Re: crimson-osd queues discussion

Gregory Farnum <gfarnum@xxxxxxxxxx> · Tue, 5 Mar 2019 11:37:52 -0800

I realize I'm a bit late here, but I had some thoughts I wanted to get
out as well...

On Wed, Feb 20, 2019 at 7:54 PM Sage Weil <sage@xxxxxxxxxxxx> wrote:
>
> On Thu, 21 Feb 2019, Liu, Chunmei wrote:
> > Hi all,
> >
> >   Here we want to discuss ceph-osd multiple queues and how can we
> > implement crimson-osd more efficient with or without these queues.
> >
> >   We noticed there are multiple places for enqueue operations in current
> > ceph-osd for a request when some preconditions are not satisfied such as
> > session->waiting_on_map(waiting for map), slot->waiting(waiting for pg),
> > waiting_for/map/peered/active/flush/scrub/** etc in pg.h, we need hold
> > the request in these waiting queues, when some certain precondition is
> > satisfied these enqueued request will be dequeued and enqueue front to
> > work queue again to go through all the precondition checks from the
> > beginning.
> >
> >   1. is it necessary to go through all the precondition checks again
> > from the beginning or we can continue from the blocked check?
>
> Look at PG.h line ~1303 or so for a summary of the various queues.  It's a
> mix: about half of them block and then stop blocking, never to block
> again, until a new peering interval.  The others can start/stop blocking
> at any time.
>
> I think this means that we should repeat all of the precondition checks.
>
> >    Crimson-osd is based on seastar framewok and use
> > future/promise/continue chains, when a task's precondition is not
> > satisfied at now it will return a future immediately and when promise
> > fulfill the future, the continue task will be push to task queue of
> > seastar reactor to schedule.  In this case we still need hold a queue
> > for each precondition to keep track of pending futures, when some
> > precondition is satisfied to call the waiting futures' promise to
> > fulfill the future.
> >
> >    2. We have two choice here: a). use application its own queue to do
> > request schedule just like the current ceph-osd (enqueue/dequeue request
> > from one queue to another when precondition is not satisfied), in this
> > case seastar reactor task scheduler is not involved in b). Use seastar
> > reactor task queue, in this case use future/promise/continue model when
> > precondition is not satisfied, let seastar reactor do schedule (also
> > need application queues for tracking pending futures)

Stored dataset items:

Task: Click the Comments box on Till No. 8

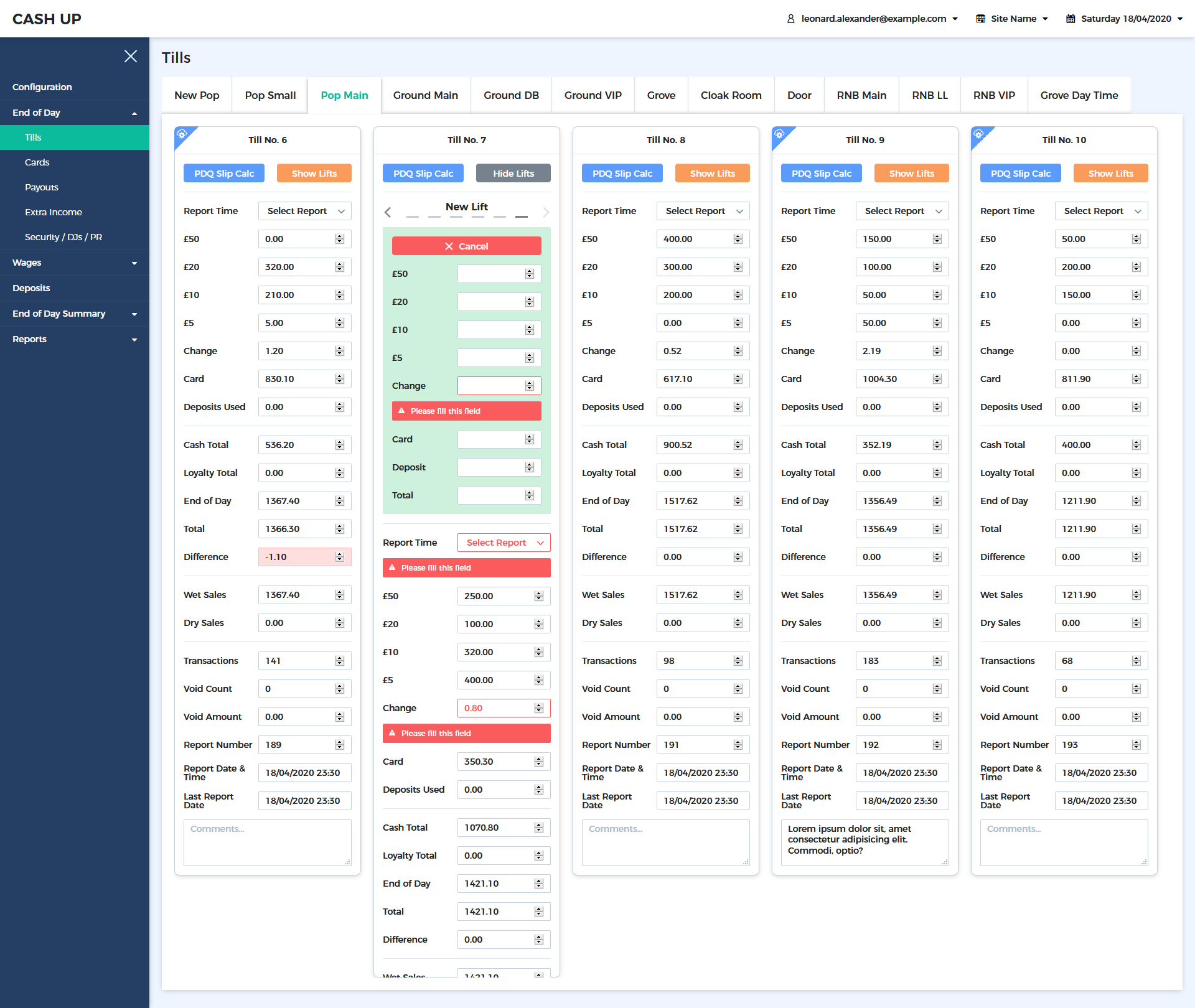Action: coord(665,842)
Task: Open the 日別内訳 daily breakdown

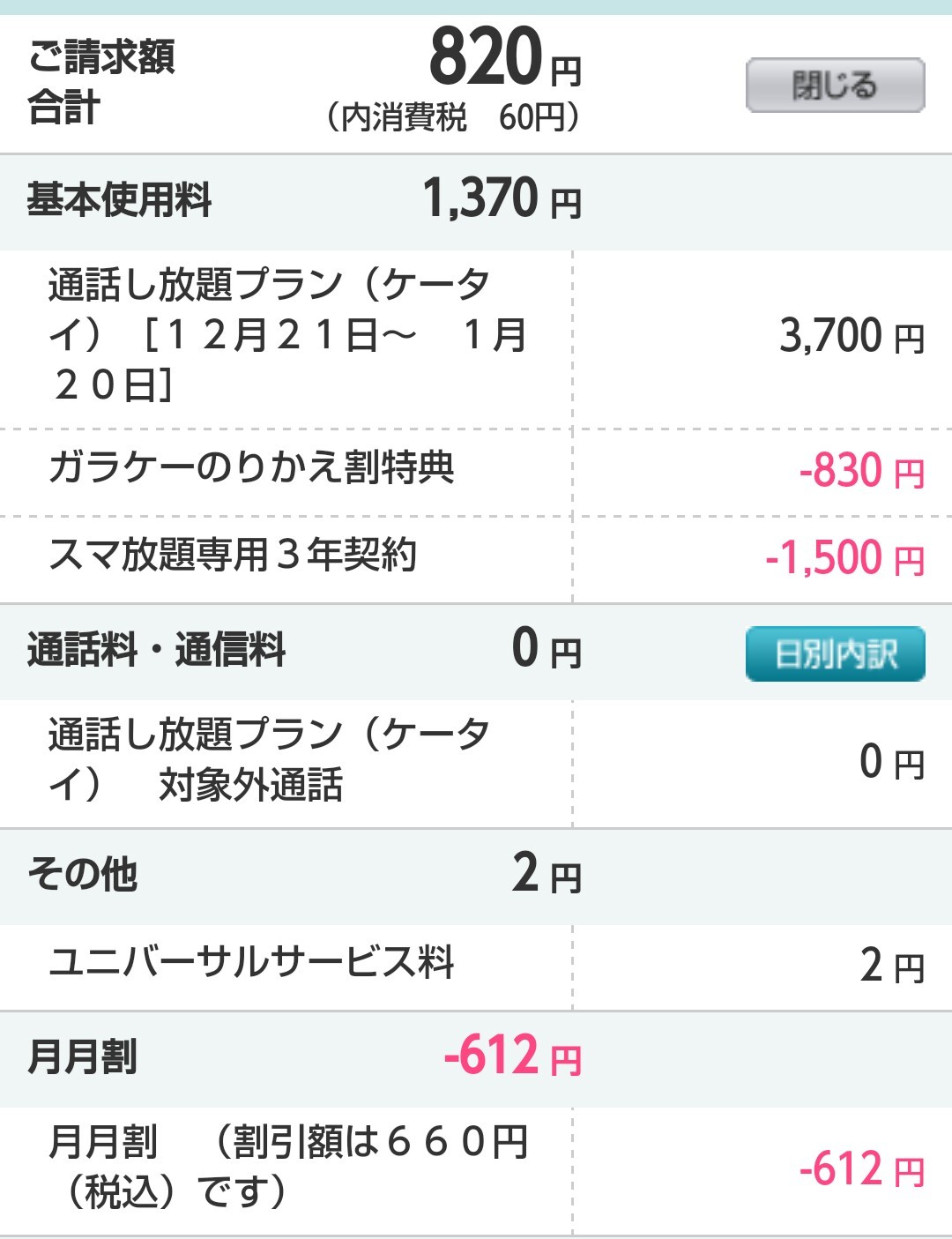Action: tap(835, 653)
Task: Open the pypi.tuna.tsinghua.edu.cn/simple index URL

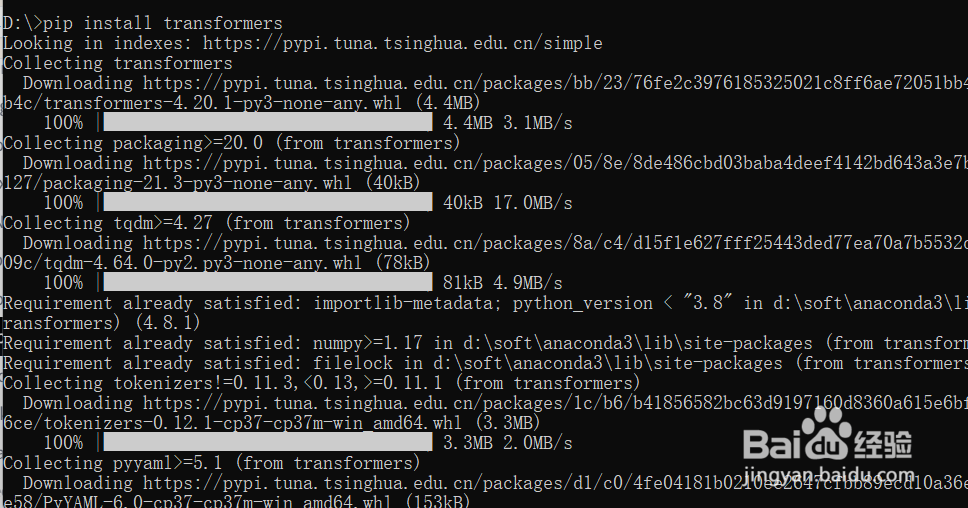Action: (402, 43)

• **Work to do**:
A – Name every person who appears as a writer in the crimson-osd thread.
B – In the crimson-osd thread, what does Sage Weil conclude should be done with the precondition checks?
C – Reproduce the stretch of the crimson-osd thread from "Gregory Farnum <gfarnum@xxxxxxxxxx>" through "without these queues.".
These records are separate material, unconnected to the crimson-osd thread.

• **Task-by-task answers**:
A – Gregory Farnum, Sage Weil, and Liu, Chunmei

B – He concludes that all of the precondition checks should be repeated.

C –
Gregory Farnum <gfarnum@xxxxxxxxxx> · Tue, 5 Mar 2019 11:37:52 -0800

I realize I'm a bit late here, but I had some thoughts I wanted to get
out as well...

On Wed, Feb 20, 2019 at 7:54 PM Sage Weil <sage@xxxxxxxxxxxx> wrote:
>
> On Thu, 21 Feb 2019, Liu, Chunmei wrote:
> > Hi all,
> >
> >   Here we want to discuss ceph-osd multiple queues and how can we
> > implement crimson-osd more efficient with or without these queues.